HISTÓRIA - A incrível decisão de um membro da Justiça Federal em favor do projeto de construção de viadutos que prejudicarão o Parque do Cocó não surpreendeu ninguém, diante do enorme poder (não só político, mas também econômico) das forças que a patrocinaram. Interpretação por interpretação, é preferível ficar com os operadores do Direito que viram a questão de modo diferente. É na interpretação que o juiz se revela, deixando entrever a que tipos de valores e a que laços de pertença de classe está interligado, depois de tê-los incorporado durante todo o processo de sua formação cultural e humana. A neutralidade na observação ou na avaliação de um fato, como se sabe, inexiste num ser inserido na História – o máximo alcançável é a isenção.
CONSEQUÊNCIAS - A verdade é que a derrota momentânea dos defensores do lado certo da História (no caso do Cocó), não significa a vitória moral e política dos que estão empurrando pela goela abaixo da Cidade (para a alegria das empreiteiras) esse tipo de obra. Essa é a convicção de observadores calejados da cena política local. Não custa esperar – segunda esse entendimento – os desdobramentos no futuro próximo, para o bem e para o mal. Fica a certeza, no entanto, de que os atuais defensores do Cocó serão motivo de orgulho para seus descendentes quando, no futuro, se olhar para atrás e se focar estes momentos. É improvável que aconteça o mesmo com os que terão tido ascendentes perfilados do outro lado da trama histórica.
DESGASTES - O desgaste do governo estadual e seu grupo já era inegável antes da guerra do Cocó. Na entrevista do governador Cid Gomes ao programa “Roda Viva”, ele não conseguiu ser convincente (embora pudesse sê-lo nos quesitos do voo da sogra e no bufê).

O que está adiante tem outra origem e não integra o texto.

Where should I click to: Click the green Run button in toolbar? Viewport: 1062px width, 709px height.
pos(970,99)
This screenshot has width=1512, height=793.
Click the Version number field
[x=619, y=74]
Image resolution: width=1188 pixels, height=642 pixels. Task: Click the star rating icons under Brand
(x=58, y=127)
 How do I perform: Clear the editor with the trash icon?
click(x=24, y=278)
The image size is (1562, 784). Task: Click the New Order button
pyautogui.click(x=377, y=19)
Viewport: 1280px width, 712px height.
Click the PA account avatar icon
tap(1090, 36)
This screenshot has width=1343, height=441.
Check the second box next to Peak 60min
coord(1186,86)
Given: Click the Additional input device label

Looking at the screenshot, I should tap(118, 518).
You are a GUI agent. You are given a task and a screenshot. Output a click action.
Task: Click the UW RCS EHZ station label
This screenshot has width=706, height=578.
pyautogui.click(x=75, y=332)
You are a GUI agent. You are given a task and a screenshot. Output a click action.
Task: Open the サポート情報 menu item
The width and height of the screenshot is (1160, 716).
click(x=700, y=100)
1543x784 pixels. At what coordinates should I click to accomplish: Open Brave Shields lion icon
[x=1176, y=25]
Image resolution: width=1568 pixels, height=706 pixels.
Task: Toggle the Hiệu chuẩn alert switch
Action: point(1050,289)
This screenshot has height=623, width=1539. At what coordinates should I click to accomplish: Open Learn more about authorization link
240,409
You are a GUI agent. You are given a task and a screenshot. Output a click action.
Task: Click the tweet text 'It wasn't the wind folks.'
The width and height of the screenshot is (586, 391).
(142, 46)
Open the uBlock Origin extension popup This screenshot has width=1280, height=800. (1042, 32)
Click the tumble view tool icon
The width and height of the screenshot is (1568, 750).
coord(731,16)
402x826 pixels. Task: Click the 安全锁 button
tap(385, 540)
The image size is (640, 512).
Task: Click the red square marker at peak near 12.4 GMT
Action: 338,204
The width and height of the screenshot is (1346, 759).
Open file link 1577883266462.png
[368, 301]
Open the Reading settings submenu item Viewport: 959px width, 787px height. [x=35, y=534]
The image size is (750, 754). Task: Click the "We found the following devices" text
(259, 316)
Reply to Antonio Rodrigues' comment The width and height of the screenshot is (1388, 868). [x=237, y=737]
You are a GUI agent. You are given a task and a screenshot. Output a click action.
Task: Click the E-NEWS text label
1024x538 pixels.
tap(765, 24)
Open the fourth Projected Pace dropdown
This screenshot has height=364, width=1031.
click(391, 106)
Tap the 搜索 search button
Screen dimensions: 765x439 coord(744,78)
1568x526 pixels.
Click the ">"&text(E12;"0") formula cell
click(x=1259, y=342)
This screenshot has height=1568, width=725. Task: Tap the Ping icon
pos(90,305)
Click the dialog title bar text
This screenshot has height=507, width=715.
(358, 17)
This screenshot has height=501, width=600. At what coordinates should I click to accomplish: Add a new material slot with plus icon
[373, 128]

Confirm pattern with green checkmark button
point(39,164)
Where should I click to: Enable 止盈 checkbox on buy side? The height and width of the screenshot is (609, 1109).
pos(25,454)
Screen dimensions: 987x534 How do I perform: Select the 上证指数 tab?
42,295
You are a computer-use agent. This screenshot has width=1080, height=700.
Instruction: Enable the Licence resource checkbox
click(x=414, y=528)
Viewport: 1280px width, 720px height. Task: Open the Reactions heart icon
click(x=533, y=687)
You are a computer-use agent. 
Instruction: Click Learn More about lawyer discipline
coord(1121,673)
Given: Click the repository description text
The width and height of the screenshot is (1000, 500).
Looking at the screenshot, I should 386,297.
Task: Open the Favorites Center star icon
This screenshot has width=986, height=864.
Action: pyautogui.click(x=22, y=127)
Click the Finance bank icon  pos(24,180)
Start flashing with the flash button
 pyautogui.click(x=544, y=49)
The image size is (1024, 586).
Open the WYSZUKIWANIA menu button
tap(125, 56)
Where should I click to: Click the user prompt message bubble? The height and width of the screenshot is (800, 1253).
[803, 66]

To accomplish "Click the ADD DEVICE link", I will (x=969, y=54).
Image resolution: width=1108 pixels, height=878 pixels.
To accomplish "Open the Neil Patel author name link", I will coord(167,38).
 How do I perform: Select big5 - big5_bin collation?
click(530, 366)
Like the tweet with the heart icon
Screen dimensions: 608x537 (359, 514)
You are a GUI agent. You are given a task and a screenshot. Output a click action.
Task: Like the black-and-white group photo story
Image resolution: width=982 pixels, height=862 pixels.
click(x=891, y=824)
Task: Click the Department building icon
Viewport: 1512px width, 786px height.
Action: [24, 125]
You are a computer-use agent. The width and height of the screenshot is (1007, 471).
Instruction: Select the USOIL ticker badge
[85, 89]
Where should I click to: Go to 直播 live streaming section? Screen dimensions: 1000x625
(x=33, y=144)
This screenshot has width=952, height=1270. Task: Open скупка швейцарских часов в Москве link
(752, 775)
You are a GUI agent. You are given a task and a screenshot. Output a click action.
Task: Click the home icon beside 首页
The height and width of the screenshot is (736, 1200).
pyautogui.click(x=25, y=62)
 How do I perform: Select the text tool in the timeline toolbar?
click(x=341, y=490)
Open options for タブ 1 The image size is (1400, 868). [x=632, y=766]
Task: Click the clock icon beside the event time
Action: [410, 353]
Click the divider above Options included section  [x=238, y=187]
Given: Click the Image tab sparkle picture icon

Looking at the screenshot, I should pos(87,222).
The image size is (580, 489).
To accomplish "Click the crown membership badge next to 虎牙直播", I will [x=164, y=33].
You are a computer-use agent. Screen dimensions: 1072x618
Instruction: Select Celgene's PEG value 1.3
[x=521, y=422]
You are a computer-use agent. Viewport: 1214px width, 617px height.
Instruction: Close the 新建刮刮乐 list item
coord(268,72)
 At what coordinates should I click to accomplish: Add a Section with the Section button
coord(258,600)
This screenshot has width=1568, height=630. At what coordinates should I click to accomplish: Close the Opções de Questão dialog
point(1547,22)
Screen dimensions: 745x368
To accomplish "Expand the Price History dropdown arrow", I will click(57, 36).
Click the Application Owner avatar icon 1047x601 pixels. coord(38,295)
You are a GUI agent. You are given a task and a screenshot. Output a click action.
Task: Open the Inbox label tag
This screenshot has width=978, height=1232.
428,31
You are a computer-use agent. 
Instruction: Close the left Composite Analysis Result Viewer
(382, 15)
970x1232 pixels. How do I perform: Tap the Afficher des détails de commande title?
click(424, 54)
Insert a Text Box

Foi incrível a tentativa de passar uma imagem de simpático à democracia direta, quando o alvo principal das críticas à atual administração estadual - e à municipal - é justamente a centralização e impermeabilidade do processo decisório (herança da matriz tassista). No atual estágio de consciência política da cidadania cearense, decisões governamentais impactantes precisam ser compartilhadas com a sociedade. Não bastasse a questão das grandes obras – sempre decididas em pétit comité -, o governo descuidou-se do seu entorno. Basta ver o mais recente desastre político ao permitir que prosperasse na Assembleia Legislativa a emenda constitucional que diminuiu o número de integrantes do Ministério Público de Compras, e que será alvo de ação de inconstitucionalidade nas instâncias superiores da Justiça.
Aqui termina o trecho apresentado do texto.